## WHAT THE TASK REQUIRES
Below are some records. Return exactly the lines from the one containing "Dilantik Bupati Joune" through the one containing "[NUEVA CUARENTENA POR", both included, and only those.

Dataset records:
* * * * * * * * *

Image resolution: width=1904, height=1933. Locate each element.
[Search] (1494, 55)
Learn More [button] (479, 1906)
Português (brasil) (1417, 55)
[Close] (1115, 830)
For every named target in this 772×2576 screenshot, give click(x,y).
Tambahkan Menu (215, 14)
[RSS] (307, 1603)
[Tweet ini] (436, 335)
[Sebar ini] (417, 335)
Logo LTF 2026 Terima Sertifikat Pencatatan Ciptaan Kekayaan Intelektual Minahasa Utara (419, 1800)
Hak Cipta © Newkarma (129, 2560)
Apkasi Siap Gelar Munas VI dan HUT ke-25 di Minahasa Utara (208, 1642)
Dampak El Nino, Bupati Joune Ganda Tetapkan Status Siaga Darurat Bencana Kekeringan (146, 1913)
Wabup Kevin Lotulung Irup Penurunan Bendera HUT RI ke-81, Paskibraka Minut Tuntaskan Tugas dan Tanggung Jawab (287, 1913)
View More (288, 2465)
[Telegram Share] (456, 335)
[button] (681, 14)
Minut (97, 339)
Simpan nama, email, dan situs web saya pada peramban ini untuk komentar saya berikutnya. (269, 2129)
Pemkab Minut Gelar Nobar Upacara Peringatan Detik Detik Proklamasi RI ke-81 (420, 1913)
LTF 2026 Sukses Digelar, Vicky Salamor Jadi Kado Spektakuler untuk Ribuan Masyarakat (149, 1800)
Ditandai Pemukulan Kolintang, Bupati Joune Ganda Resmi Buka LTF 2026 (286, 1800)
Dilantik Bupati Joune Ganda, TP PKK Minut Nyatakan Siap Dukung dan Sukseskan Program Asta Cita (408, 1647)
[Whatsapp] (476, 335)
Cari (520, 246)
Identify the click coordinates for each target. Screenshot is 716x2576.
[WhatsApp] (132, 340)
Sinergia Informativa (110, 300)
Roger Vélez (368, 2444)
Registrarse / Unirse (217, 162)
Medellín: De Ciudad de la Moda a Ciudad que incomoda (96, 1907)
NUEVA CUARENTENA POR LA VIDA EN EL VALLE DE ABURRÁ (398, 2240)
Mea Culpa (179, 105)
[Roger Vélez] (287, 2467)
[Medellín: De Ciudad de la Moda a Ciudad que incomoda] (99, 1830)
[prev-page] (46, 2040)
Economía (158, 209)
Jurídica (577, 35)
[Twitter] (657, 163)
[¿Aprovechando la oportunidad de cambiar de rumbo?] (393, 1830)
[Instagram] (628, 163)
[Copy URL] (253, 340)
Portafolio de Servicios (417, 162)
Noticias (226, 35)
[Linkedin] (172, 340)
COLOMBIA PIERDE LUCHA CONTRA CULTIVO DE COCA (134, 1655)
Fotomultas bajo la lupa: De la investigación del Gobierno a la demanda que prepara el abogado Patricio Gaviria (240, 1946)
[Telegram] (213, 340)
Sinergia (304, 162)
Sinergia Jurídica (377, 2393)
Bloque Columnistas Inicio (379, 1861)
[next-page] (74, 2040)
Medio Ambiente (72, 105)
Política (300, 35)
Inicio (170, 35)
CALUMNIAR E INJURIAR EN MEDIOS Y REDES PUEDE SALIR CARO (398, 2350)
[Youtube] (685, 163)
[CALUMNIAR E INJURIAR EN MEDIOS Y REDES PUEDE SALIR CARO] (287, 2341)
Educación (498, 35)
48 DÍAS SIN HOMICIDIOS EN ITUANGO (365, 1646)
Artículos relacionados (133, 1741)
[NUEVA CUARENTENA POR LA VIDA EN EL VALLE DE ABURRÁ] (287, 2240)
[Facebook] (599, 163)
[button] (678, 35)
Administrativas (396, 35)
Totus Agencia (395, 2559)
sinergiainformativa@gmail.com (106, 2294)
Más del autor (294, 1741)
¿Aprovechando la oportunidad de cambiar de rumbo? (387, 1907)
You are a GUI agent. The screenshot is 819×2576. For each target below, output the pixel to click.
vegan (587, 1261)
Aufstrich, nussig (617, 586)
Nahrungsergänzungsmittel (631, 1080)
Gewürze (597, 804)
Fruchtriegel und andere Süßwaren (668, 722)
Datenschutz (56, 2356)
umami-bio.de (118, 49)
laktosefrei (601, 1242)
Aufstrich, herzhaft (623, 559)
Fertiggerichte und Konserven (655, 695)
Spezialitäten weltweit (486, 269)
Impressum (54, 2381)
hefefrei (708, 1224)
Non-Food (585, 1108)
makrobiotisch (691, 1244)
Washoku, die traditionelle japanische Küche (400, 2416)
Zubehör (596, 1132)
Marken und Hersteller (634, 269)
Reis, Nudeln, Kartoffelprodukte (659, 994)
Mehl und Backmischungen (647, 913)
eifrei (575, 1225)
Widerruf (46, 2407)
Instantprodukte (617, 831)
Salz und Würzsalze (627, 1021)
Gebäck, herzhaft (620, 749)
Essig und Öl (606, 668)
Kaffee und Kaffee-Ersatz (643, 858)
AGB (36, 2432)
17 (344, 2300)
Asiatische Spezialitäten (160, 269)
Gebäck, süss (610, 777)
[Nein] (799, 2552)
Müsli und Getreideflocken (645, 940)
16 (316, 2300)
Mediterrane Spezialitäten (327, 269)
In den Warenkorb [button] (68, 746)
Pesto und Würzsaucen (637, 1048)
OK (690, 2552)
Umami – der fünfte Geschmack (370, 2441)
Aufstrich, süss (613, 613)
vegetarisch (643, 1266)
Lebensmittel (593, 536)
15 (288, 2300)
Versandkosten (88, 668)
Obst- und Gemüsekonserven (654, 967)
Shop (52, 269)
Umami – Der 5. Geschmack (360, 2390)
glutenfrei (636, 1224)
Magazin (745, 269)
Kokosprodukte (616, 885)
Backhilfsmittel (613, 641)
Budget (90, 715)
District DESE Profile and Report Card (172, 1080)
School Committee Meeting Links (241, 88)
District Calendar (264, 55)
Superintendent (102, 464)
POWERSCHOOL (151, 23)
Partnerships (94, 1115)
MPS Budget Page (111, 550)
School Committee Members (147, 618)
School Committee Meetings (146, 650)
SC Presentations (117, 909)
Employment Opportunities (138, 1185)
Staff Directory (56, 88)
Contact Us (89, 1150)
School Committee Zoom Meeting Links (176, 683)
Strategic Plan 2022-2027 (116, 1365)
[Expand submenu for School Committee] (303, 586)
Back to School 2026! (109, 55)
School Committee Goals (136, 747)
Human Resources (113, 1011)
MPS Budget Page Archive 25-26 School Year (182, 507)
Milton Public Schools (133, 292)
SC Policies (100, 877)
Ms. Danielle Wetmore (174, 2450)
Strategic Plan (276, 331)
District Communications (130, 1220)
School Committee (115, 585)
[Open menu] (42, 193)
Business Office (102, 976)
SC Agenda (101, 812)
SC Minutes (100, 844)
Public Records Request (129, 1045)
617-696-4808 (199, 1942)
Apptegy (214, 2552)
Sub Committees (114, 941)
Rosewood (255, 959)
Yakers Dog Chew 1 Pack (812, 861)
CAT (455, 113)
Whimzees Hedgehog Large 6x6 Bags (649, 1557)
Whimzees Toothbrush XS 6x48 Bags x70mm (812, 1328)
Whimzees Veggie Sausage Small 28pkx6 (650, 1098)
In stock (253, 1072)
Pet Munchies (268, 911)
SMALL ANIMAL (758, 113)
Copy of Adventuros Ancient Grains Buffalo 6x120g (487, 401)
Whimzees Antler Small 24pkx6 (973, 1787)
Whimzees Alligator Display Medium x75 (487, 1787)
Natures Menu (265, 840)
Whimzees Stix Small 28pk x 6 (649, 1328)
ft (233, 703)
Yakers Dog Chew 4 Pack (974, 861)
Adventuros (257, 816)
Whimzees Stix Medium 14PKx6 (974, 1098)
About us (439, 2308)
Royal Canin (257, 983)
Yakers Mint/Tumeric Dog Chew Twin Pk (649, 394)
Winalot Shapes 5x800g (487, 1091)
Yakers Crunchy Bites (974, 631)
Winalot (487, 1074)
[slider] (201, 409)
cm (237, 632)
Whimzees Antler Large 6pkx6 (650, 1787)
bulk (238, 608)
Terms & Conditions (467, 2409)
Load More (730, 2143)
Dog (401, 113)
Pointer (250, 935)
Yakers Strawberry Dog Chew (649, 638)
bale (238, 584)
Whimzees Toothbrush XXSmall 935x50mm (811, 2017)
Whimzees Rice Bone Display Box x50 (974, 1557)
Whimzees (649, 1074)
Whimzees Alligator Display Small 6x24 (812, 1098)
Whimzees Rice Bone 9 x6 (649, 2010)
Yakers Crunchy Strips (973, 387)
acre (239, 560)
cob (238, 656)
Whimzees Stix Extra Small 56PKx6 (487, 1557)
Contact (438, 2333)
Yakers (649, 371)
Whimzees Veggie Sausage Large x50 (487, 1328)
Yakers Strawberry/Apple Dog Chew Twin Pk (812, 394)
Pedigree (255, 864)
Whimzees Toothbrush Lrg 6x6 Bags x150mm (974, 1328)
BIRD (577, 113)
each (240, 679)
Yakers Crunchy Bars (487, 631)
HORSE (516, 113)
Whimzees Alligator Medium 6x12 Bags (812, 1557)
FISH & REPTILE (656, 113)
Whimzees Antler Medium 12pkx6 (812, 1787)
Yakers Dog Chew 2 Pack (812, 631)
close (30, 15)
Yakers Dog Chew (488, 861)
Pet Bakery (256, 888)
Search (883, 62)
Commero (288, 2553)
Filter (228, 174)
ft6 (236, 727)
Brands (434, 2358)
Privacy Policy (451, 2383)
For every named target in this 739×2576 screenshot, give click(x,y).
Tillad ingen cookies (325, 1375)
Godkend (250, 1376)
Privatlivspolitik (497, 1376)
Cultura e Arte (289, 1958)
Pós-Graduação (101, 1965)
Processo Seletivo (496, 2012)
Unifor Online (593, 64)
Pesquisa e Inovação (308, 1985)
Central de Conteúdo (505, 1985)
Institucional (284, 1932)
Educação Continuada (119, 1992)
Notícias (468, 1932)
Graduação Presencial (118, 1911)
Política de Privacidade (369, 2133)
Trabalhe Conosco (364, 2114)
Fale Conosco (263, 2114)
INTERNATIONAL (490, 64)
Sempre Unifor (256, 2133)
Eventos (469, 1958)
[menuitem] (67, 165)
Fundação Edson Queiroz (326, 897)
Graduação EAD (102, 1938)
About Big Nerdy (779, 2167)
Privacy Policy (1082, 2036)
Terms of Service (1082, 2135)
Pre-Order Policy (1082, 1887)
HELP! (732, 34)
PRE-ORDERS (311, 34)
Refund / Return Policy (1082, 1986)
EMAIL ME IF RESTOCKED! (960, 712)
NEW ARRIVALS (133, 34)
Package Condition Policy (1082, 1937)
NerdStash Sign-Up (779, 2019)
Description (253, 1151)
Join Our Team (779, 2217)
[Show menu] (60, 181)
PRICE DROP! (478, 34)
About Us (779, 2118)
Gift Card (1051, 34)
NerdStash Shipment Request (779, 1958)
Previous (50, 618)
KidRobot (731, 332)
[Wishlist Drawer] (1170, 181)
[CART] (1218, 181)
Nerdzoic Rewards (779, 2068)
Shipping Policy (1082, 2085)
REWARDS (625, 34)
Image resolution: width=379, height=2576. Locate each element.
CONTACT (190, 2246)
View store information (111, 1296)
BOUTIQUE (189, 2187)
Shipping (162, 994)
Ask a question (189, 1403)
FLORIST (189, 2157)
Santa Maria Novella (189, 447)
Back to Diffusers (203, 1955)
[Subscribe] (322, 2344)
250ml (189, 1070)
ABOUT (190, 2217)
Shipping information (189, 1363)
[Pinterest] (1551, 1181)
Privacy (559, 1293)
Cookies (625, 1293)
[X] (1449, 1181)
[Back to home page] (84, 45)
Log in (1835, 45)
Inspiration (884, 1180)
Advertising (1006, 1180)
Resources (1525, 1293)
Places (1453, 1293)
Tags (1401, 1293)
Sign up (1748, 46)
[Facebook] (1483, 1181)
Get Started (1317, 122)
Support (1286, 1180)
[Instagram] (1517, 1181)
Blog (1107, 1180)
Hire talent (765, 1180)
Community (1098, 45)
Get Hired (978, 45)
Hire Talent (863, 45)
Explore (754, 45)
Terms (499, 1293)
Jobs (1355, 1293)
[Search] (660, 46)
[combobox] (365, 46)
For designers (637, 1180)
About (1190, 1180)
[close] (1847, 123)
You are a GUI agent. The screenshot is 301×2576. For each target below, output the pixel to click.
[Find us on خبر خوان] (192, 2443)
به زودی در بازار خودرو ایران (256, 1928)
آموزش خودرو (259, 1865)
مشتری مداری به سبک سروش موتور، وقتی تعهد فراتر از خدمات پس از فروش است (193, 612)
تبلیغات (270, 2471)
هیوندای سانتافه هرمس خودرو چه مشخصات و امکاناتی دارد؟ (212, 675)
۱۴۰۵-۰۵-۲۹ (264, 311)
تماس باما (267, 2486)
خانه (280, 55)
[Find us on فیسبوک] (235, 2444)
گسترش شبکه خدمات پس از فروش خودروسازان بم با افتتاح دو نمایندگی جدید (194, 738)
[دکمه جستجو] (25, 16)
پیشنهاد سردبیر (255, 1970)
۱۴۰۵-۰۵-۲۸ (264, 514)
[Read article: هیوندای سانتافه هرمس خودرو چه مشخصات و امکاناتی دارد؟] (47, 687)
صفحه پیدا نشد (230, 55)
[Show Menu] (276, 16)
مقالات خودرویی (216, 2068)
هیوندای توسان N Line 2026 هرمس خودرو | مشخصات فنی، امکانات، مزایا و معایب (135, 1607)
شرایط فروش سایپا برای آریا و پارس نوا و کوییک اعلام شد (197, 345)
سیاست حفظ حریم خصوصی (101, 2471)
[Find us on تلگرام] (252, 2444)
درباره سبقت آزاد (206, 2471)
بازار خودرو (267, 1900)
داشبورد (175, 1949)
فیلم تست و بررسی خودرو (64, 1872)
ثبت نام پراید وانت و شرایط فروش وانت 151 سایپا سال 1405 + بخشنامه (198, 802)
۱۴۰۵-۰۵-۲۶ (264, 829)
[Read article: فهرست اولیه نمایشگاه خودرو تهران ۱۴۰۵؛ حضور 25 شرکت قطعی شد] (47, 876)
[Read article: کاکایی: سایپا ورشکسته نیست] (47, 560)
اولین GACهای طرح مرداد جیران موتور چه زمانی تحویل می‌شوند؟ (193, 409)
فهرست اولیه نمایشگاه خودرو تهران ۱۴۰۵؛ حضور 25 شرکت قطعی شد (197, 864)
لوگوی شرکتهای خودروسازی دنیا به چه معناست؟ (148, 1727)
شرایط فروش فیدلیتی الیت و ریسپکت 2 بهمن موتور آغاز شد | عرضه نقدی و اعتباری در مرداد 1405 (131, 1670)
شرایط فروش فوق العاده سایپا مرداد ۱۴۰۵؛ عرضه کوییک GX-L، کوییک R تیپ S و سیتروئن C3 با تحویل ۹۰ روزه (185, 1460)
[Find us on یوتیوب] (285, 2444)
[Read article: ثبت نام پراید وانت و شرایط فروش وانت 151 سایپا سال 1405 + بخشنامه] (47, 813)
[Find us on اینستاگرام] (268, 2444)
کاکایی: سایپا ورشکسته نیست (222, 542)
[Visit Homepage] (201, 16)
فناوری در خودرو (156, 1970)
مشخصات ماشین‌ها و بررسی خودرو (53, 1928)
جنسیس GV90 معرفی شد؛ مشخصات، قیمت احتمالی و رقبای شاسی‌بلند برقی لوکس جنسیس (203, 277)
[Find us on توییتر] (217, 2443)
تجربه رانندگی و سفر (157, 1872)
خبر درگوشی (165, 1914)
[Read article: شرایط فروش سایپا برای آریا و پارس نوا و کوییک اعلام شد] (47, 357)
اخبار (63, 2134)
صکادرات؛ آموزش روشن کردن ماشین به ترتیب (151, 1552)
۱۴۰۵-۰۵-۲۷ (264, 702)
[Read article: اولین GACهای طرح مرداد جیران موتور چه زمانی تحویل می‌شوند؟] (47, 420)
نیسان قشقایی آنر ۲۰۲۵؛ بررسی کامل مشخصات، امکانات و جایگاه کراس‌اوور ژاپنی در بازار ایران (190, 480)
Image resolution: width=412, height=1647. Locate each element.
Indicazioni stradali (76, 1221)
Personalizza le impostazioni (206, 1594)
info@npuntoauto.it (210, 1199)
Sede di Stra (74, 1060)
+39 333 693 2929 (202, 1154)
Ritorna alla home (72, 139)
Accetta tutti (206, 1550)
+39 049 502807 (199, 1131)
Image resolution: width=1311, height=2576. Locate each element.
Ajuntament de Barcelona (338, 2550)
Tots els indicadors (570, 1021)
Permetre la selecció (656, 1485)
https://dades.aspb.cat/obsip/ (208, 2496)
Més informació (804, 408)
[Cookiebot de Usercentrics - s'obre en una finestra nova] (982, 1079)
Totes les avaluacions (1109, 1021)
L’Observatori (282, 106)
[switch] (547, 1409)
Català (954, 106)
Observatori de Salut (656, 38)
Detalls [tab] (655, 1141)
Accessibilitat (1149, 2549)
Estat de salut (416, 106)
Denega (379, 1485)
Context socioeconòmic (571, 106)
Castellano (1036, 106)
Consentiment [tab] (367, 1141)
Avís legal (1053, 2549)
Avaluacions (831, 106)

* * * * * * * * *

## WRITTEN SOLUTION
Dilantik Bupati Joune Ganda, TP PKK Minut Nyatakan Siap Dukung dan Sukseskan Program Asta Cita (408, 1647)
[Whatsapp] (476, 335)
Cari (520, 246)
Identify the click coordinates for each target. Screenshot is 716x2576.
[WhatsApp] (132, 340)
Sinergia Informativa (110, 300)
Roger Vélez (368, 2444)
Registrarse / Unirse (217, 162)
Medellín: De Ciudad de la Moda a Ciudad que incomoda (96, 1907)
NUEVA CUARENTENA POR LA VIDA EN EL VALLE DE ABURRÁ (398, 2240)
Mea Culpa (179, 105)
[Roger Vélez] (287, 2467)
[Medellín: De Ciudad de la Moda a Ciudad que incomoda] (99, 1830)
[prev-page] (46, 2040)
Economía (158, 209)
Jurídica (577, 35)
[Twitter] (657, 163)
[¿Aprovechando la oportunidad de cambiar de rumbo?] (393, 1830)
[Instagram] (628, 163)
[Copy URL] (253, 340)
Portafolio de Servicios (417, 162)
Noticias (226, 35)
[Linkedin] (172, 340)
COLOMBIA PIERDE LUCHA CONTRA CULTIVO DE COCA (134, 1655)
Fotomultas bajo la lupa: De la investigación del Gobierno a la demanda que prepara el abogado Patricio Gaviria (240, 1946)
[Telegram] (213, 340)
Sinergia (304, 162)
Sinergia Jurídica (377, 2393)
Bloque Columnistas Inicio (379, 1861)
[next-page] (74, 2040)
Medio Ambiente (72, 105)
Política (300, 35)
Inicio (170, 35)
CALUMNIAR E INJURIAR EN MEDIOS Y REDES PUEDE SALIR CARO (398, 2350)
[Youtube] (685, 163)
[CALUMNIAR E INJURIAR EN MEDIOS Y REDES PUEDE SALIR CARO] (287, 2341)
Educación (498, 35)
48 DÍAS SIN HOMICIDIOS EN ITUANGO (365, 1646)
Artículos relacionados (133, 1741)
[NUEVA CUARENTENA POR LA VIDA EN EL VALLE DE ABURRÁ] (287, 2240)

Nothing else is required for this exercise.